The hybrid-powered rocket was designed to reach outer space, with a mission apogee just beyond the 100km Karman line. This feat had never been achieved by a student team before, so we had to plan for things going awry. We usually operate in middle of the Mojave Desert in California and there is risk of the rocket landing several miles from the launch site. Therefore, the GPS tracking system must be reliable in the event of a multi-day recovery recon, especially if communications are lost.
The major avionics components in the rocket were the Arduino, Byonics, Raven, and BigRedBee embedded systems.
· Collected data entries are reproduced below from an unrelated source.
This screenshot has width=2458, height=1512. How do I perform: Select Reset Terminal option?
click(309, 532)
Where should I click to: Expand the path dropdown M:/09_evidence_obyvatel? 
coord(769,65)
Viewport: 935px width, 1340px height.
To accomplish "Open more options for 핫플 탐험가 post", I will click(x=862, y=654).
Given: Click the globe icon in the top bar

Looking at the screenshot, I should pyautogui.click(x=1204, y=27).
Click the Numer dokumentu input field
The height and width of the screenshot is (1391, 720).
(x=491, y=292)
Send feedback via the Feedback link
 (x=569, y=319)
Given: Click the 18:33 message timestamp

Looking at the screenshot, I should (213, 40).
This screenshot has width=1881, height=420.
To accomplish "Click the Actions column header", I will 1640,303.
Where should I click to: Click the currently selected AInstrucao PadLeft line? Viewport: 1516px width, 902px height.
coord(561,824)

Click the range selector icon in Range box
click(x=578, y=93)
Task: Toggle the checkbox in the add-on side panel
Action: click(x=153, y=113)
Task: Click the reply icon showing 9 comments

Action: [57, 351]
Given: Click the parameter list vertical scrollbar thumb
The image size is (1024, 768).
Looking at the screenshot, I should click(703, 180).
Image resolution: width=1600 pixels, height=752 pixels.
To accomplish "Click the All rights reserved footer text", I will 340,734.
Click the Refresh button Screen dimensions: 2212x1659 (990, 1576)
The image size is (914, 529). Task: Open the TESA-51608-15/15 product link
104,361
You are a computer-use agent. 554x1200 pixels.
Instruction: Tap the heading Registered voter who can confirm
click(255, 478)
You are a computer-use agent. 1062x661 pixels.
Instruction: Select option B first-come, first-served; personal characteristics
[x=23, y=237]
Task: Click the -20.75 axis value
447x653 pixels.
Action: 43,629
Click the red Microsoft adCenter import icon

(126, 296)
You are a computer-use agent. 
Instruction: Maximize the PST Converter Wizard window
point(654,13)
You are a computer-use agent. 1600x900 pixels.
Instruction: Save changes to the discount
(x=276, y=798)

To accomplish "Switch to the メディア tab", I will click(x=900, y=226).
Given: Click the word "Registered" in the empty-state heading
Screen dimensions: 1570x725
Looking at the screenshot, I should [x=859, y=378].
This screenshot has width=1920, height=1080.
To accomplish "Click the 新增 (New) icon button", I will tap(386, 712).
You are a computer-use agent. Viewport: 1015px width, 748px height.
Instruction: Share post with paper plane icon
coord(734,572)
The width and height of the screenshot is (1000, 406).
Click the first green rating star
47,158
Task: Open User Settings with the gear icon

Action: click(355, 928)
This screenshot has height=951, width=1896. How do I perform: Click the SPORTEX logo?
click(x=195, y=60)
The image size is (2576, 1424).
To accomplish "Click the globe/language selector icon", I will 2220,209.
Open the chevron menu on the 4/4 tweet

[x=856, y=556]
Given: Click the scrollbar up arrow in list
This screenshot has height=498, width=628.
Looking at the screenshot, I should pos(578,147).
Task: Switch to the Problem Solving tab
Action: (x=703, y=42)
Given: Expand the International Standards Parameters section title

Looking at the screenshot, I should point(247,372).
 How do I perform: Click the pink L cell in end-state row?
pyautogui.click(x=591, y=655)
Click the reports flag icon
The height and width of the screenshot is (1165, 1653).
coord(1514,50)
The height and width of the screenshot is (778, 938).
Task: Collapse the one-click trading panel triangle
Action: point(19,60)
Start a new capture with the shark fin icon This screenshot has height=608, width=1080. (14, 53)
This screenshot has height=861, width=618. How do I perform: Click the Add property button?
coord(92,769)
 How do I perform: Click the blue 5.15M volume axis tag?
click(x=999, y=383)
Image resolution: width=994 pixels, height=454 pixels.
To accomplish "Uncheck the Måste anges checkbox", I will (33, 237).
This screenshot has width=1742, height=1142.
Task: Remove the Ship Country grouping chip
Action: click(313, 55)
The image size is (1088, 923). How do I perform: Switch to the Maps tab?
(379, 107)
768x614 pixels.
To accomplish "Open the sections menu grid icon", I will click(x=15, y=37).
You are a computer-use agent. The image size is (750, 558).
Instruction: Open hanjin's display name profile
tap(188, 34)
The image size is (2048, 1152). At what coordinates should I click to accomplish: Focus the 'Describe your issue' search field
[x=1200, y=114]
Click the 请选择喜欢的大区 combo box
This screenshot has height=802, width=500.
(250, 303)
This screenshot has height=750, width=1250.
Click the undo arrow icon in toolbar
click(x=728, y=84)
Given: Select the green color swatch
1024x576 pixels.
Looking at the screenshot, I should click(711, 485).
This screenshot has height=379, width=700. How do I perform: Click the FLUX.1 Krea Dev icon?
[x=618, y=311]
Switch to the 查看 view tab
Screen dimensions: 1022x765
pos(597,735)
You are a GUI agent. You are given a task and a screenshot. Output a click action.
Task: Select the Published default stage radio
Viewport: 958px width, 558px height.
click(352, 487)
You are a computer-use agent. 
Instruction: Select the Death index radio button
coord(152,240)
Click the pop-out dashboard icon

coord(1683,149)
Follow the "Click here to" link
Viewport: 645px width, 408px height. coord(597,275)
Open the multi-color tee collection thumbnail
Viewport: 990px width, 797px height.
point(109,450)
The Arduino is a sensor-rich microcontroller platform with pressure transducer, accelerometer, gyroscope, Xbee radio, and Garmin GPS. The Byonics is a GPS tracker that can transmit and receive analog and digital telemetry. The Raven Altimeter is a flight-logging platform with axial/lateral accelerometer, barometer, temperature, and flight counter. The BigRedBee is a portable integrated GPS/APRS transmitter with GPS receiver, which can record waypoints.
My initial plan was to pack in as much battery power that could fit in the 4” diameter rocket hull. After analyzing the power requirements for all systems and reviewing the budget requiremnets, I decided on using three 2-cell LiPo batteries in parallel to power the Arduino, BigRedBee, and Raven avionics systems. One 3-cell LiPo battery would power the Byonics GPS. This should be enough battery power to run all of the components simultaneously for several hours. And if my calculations are correct, the Byonics GPS will run for 6 days in the worst-case scenario that we are unable to track the rocket to landing.
The LiPo battery cells and switching voltage regulators are an efficient solution for a redundant fault-tolerant power distribution system. The rocket already has redundant data-logging sensors and GPS transmitters. So, by configuring 3 cells in parallel, the current capacity (runtime) increases and also introduces redundancy; if one battery pack fails, the avionics can still run on the other two. I also selected polarized snap-in Molex connectors to maintain robust connections to combat the large vibrations and G-forces encountered during flight.